**Work required**. Among the lines of data below, reproduce only those from the one with "Task: Switch map to Satellite view" through the one with "Screen dimensions: 1121x631", exactly as they stand, both ends included.
----------
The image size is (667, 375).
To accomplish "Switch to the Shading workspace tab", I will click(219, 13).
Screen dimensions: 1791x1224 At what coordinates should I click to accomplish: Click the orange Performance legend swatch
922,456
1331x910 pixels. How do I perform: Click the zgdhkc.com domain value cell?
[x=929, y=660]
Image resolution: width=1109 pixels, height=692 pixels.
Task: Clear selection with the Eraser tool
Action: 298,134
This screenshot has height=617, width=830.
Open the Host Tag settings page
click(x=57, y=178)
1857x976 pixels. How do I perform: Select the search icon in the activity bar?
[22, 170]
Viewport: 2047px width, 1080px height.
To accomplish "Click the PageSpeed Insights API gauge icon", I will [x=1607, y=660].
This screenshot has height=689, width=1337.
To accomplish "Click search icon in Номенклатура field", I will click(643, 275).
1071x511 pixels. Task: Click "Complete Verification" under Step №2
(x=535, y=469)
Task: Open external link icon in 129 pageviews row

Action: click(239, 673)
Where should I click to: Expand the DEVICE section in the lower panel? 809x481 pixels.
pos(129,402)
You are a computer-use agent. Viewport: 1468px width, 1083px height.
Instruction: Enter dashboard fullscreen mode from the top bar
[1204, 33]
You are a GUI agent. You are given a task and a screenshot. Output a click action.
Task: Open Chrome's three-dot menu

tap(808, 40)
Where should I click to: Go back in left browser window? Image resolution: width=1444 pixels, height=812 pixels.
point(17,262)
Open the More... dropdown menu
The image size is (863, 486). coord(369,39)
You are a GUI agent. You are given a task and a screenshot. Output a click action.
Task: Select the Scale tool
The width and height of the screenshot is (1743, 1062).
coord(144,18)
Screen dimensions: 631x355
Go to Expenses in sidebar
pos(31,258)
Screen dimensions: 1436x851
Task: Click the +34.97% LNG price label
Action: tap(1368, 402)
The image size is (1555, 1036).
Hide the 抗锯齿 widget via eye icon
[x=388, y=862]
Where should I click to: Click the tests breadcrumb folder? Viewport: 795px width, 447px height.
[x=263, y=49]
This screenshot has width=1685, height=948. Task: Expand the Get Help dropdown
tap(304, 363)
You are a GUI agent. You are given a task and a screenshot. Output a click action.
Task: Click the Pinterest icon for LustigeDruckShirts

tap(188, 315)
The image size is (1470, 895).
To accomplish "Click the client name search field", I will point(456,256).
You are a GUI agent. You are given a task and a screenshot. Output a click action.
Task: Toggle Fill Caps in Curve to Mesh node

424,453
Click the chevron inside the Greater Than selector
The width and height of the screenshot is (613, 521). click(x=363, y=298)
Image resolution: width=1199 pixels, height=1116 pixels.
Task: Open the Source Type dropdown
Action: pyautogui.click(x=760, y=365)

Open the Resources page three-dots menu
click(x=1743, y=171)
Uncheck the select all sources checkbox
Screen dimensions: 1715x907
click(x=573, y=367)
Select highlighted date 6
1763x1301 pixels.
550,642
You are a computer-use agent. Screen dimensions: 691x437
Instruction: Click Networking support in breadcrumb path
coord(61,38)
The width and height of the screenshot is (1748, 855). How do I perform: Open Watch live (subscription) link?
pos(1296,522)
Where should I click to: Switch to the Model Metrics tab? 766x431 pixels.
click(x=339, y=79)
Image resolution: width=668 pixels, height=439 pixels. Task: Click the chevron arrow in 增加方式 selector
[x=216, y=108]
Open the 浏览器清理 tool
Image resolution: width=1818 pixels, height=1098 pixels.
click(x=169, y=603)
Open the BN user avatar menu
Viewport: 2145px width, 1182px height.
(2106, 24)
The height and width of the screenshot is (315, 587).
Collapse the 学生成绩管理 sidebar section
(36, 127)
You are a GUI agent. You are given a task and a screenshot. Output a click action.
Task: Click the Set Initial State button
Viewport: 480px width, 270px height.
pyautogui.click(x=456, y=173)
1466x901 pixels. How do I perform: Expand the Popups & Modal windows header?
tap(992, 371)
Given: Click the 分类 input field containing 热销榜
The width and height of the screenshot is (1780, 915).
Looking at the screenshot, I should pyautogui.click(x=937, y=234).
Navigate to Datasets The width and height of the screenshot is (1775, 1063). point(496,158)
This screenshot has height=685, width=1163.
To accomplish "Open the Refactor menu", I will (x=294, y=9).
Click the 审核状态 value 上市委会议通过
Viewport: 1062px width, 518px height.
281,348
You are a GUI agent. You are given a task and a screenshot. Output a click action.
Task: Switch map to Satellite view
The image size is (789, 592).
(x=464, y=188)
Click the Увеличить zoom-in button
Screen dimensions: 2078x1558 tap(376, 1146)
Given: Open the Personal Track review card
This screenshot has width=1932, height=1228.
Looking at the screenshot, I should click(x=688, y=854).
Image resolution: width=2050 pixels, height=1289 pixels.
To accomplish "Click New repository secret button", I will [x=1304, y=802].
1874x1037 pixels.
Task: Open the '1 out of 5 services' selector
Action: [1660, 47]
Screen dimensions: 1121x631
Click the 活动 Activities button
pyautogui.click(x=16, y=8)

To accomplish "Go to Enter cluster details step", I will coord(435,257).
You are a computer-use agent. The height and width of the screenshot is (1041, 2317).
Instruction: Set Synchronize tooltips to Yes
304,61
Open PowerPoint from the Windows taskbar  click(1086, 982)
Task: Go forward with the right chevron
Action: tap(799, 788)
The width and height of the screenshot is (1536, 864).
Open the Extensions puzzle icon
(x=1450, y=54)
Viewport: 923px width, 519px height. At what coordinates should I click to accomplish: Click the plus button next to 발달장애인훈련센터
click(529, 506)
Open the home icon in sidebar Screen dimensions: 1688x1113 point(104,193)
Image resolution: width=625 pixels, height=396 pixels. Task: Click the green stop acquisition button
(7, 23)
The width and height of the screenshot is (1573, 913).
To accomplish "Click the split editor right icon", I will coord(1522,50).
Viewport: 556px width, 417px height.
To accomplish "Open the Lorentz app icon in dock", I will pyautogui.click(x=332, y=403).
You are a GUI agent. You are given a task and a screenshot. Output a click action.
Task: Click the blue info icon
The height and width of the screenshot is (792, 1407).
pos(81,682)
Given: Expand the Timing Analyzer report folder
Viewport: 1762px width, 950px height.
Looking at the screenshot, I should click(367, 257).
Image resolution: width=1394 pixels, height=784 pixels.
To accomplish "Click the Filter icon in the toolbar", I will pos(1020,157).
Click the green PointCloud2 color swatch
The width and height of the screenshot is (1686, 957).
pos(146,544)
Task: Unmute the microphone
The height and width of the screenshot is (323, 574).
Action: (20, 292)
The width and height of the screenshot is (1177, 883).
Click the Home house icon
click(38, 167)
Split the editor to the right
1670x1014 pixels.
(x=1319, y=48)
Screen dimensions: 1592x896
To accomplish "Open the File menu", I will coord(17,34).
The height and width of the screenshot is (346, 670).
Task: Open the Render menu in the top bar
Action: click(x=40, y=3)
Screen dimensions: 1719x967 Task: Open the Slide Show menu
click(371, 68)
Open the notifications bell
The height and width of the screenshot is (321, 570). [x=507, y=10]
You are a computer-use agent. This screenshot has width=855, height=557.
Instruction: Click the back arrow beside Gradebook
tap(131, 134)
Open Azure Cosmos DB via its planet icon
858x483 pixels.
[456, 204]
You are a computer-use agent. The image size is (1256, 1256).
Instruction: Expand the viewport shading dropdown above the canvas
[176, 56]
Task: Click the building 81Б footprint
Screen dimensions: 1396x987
----------
**Response to this exercise**.
Task: Switch map to Satellite view
The image size is (789, 592).
(x=464, y=188)
Click the Увеличить zoom-in button
Screen dimensions: 2078x1558 tap(376, 1146)
Given: Open the Personal Track review card
This screenshot has width=1932, height=1228.
Looking at the screenshot, I should click(x=688, y=854).
Image resolution: width=2050 pixels, height=1289 pixels.
To accomplish "Click New repository secret button", I will [x=1304, y=802].
1874x1037 pixels.
Task: Open the '1 out of 5 services' selector
Action: [1660, 47]
Screen dimensions: 1121x631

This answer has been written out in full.